Interview : COMMONER

Originaire du désert de Sonora en Arizona, le groupe Commoner adopte une approche éprouvée de la nouvelle vague emo. Attirant l’attention de médias tels que Brooklyn Vegan et The Alternative, Commoner continue de se concentrer sur la nostalgie que ce genre musical suscite.

S’inspirant des films de David Lynch, les musiciens s’orientent musicalement vers le Hardcore, le Metalcore des débuts et des groupes de Shoegaze tels que Kraus, Loathe et Static Dress. La musique de Commoner explore les thèmes du faux espoir, du chagrin et de la colère.

Fin octobre, le groupe présente ‘Breach’, un tout nouveau single. Mon nouveau coup de coeur de l’automne se retrouve en interview sur House Of Freaks, et je suis plus que ravie de vous faire découvrir à mon tour cet artiste plus que prometteur ! « Breach » est disponible sur toutes les plateformes de streaming, ainsi que dans la dernière playlist The Freak’s Mix #12.

« L'année dernière, on jouait encore dans des maisons devant 5 personnes. Aujourd'hui, nous avons la chance de jouer dans des salles plus grandes. »

2025 est une année charnière dans la carrière de Commoner ! Entre la sortie de votre dernier album Change Of Hearts en avril, votre signature chez Pure Noise Records, puis la sortie de votre nouveau single ‘Breach’… Comment gérez-vous cette succession d’événements ?

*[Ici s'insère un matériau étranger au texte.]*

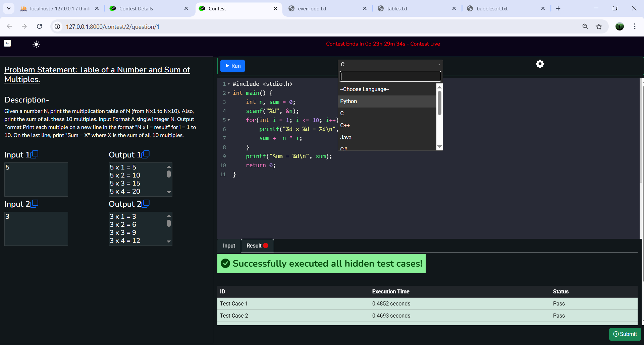644x345 pixels.
Task: Click the language search input field
Action: pos(390,77)
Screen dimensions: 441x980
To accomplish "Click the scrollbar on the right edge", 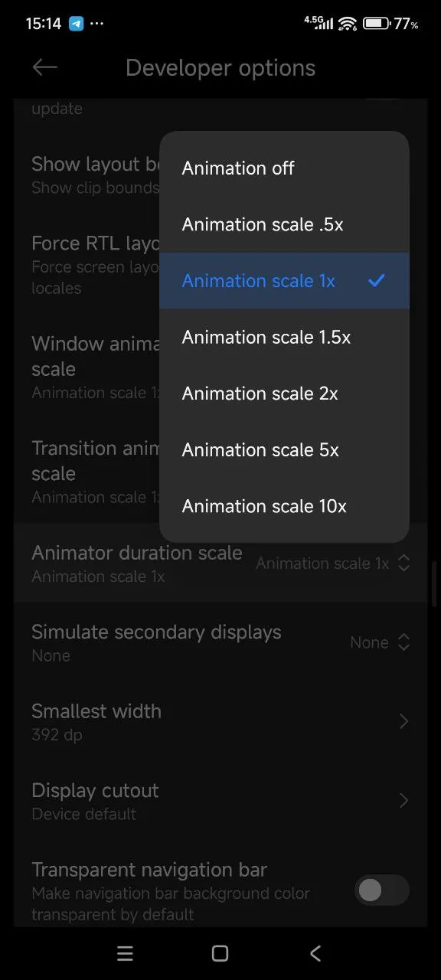I will point(434,583).
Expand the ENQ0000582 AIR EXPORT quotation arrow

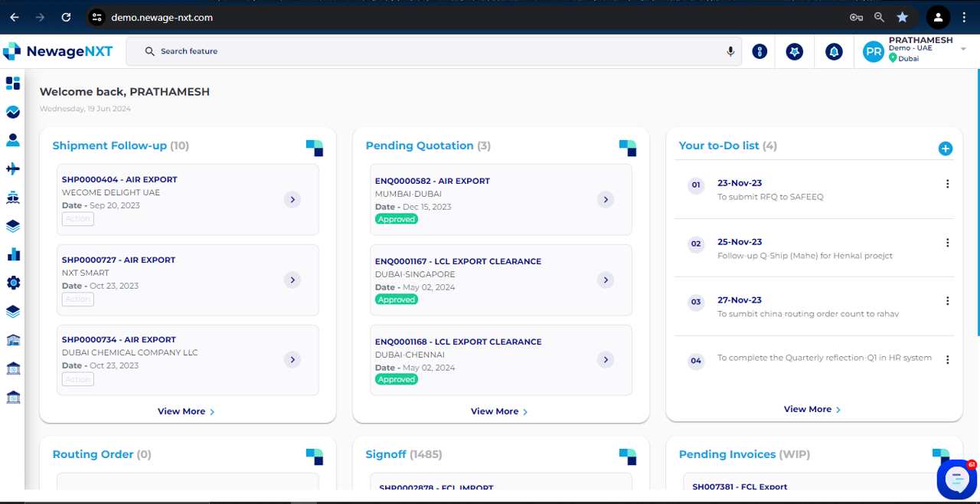click(606, 199)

Personnellement, je me laisse porter par le courant. Tant que je garde la tête baissée et que je fais tout ce qui est en mon pouvoir pour continuer à produire de la musique ou à donner des concerts, je sais que le reste suivra ! C’est vraiment génial de voir tous les messages gentils que tout le monde m’envoie, alors j’en profite un peu.

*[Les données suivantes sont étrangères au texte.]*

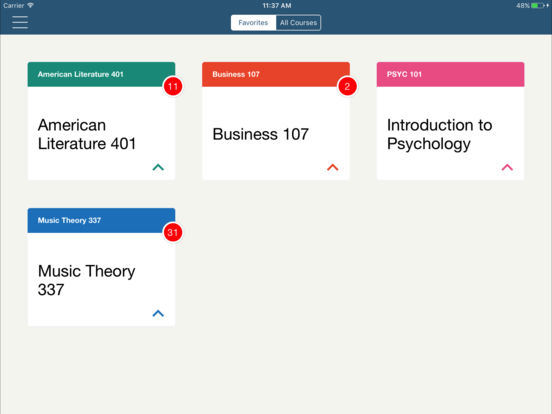The image size is (552, 414).
Task: Open the hamburger menu
Action: coord(20,22)
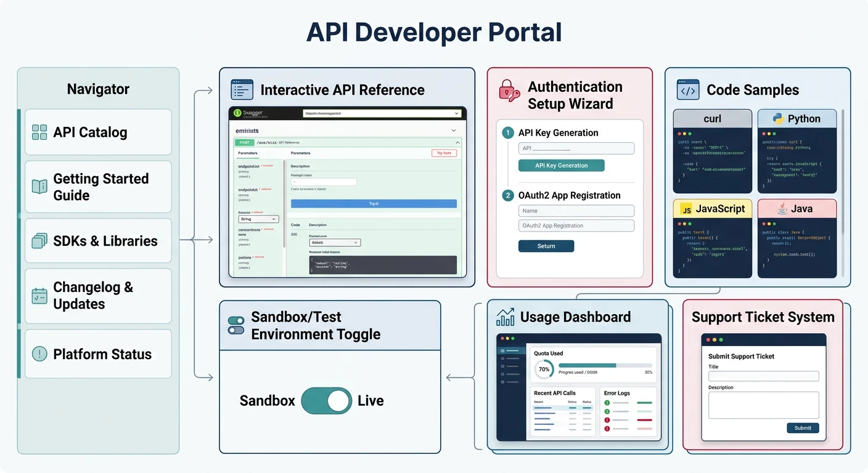The image size is (868, 473).
Task: Click the Changelog & Updates calendar icon
Action: tap(39, 296)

Quels ont été les plus grands challenges rencontrés jusqu’à présent ?

Je pense que le plus difficile pour moi a été la rapidité avec laquelle les choses ont changé. L’année dernière encore, nous organisions des concerts DIY dans des maisons devant 5 personnes, et aujourd’hui, nous avons la chance de jouer dans des salles plus grandes, avec beaucoup plus d’opportunités et beaucoup plus souvent. C’est un changement énorme, mais c’est le meilleur changement que nous pouvions espérer.

Pourriez-vous me parler de votre attirance pour les films de David Lynch et de votre envie de vous en inspirer dans votre musique ?

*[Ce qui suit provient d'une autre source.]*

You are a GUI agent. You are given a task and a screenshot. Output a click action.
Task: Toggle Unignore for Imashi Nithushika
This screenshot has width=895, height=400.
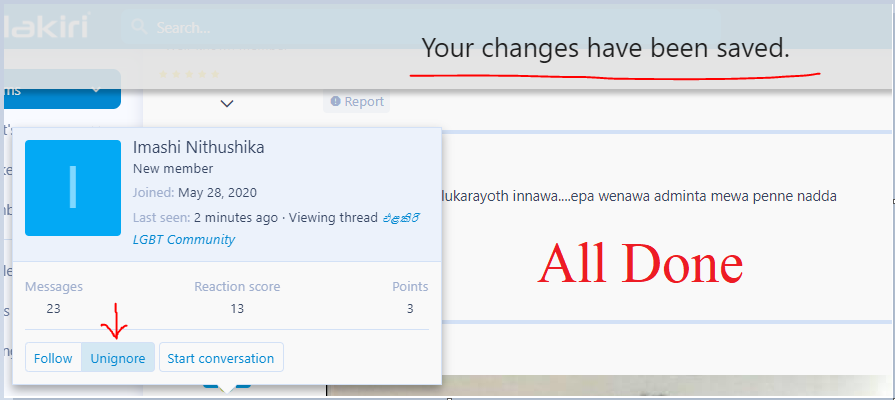click(118, 358)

J’ai grandi dans une famille très créative, avec des parents très créatifs, et j’ai donc découvert les films et l’art de David Lynch dès mon plus jeune âge. Je pense que l’impression constante de rêve fiévreux que procurent ses films et les images vraiment inquiétantes de toutes ses œuvres m’ont vraiment intrigué. Depuis lors, j’ai toujours voulu faire quelque chose de similaire en termes d’images avec ce groupe, mais en y ajoutant notre petite touche personnelle.

« 'Breach' donne l'impression que tout s'est mis en place pour le groupe. »

‘Breach’ nous incite à prendre conscience de nos habitudes et à apprendre à vivre avec les conséquences de nos actes. Est-il difficile d’écrire des chansons qui nous obligent à nous confronter à nous-mêmes ?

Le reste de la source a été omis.